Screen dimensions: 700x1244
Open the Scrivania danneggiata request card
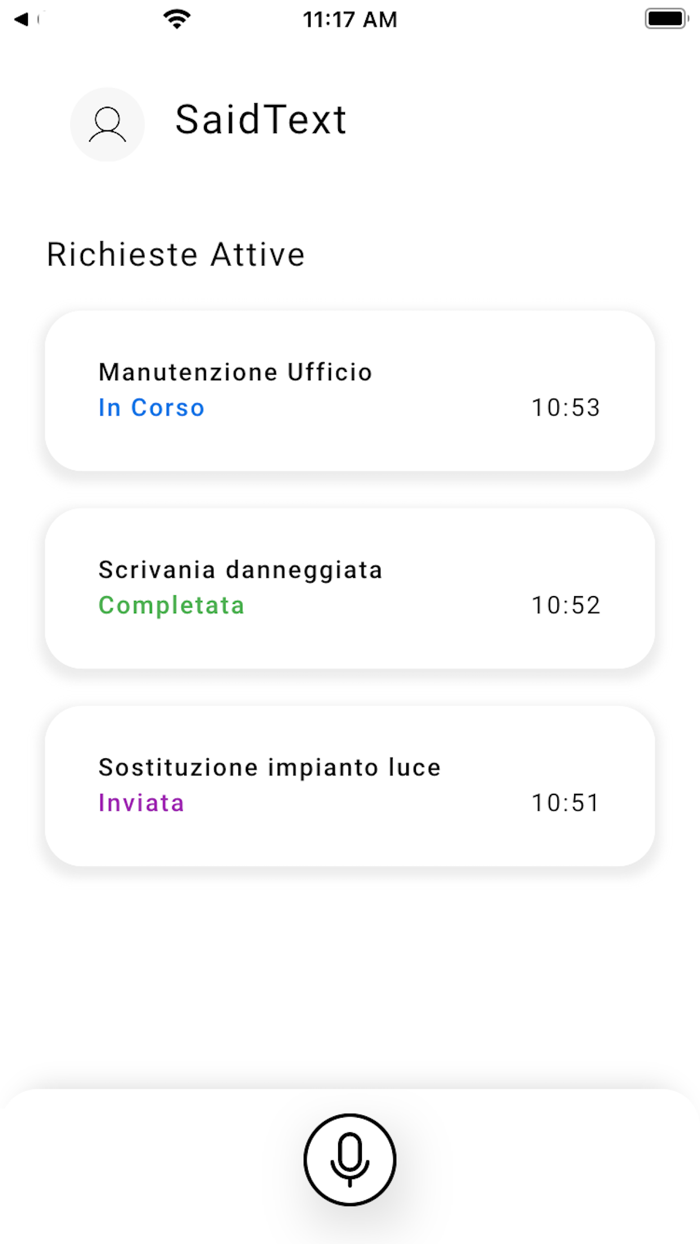click(349, 587)
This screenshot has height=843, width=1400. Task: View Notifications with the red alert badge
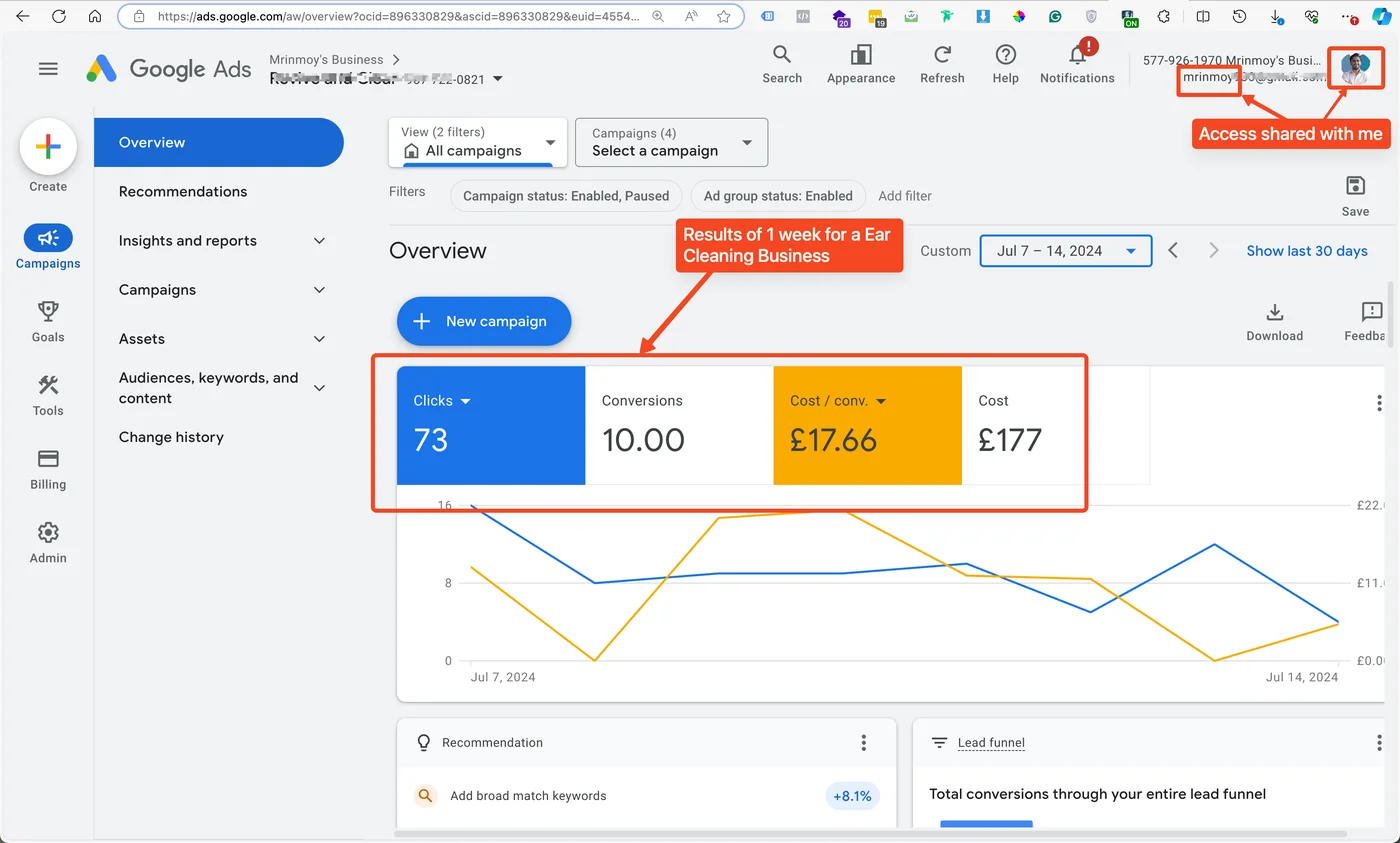[x=1076, y=63]

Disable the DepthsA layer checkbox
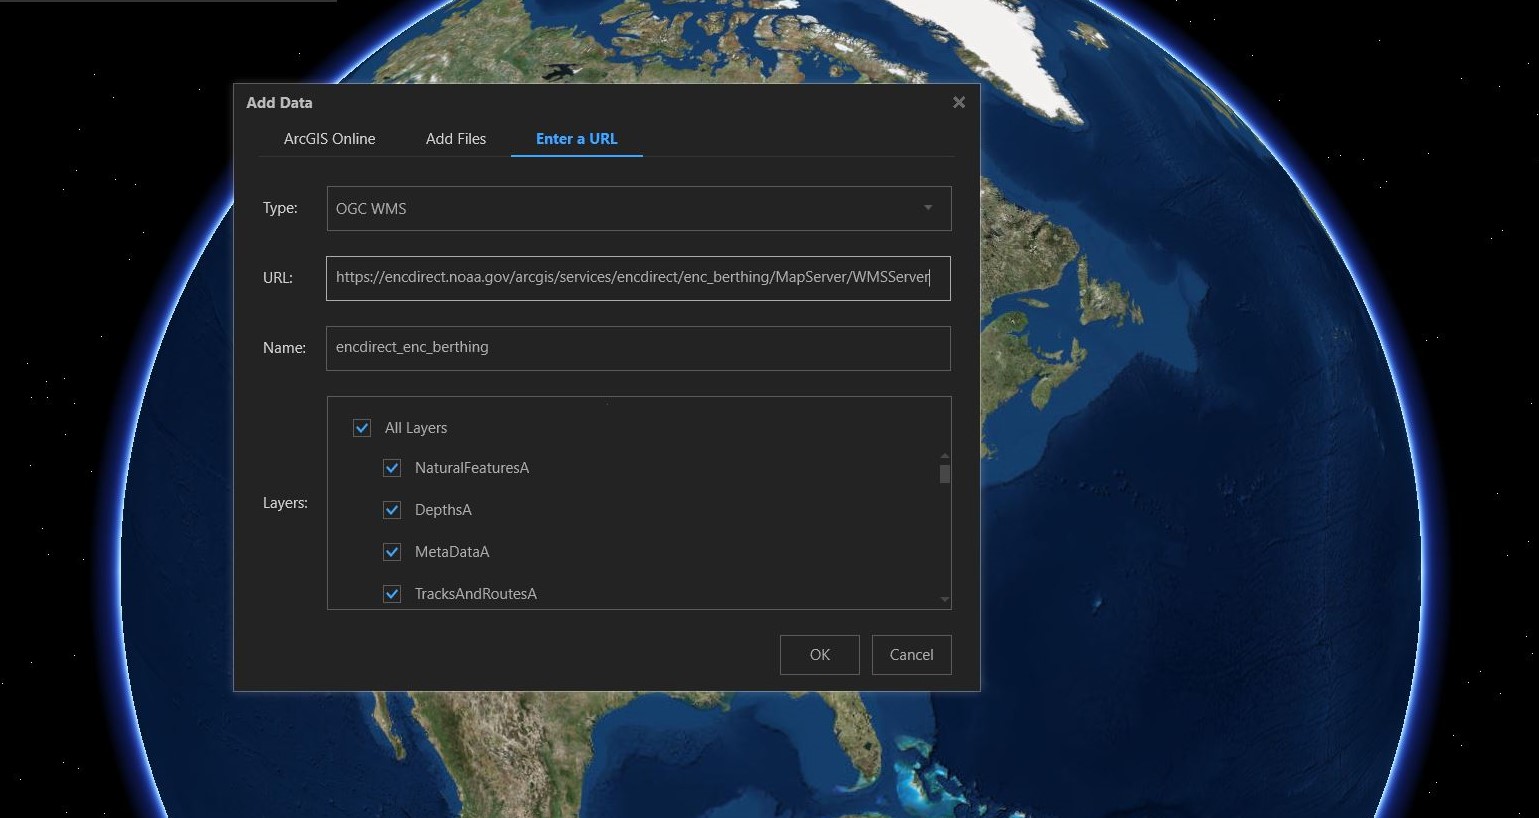coord(392,510)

* [WORK TO BE COMPLETED]:
Switch "checkbox" to "toggle" throughout the entries above and give them again with nothing else changed, omitting the pictures.

* [EXERCISE RESPONSE]:
Screen dimensions: 700x1244
Open the Scrivania danneggiata request card
click(349, 587)
This screenshot has height=843, width=1400. Task: View Notifications with the red alert badge
[x=1076, y=63]

Disable the DepthsA layer toggle
coord(392,510)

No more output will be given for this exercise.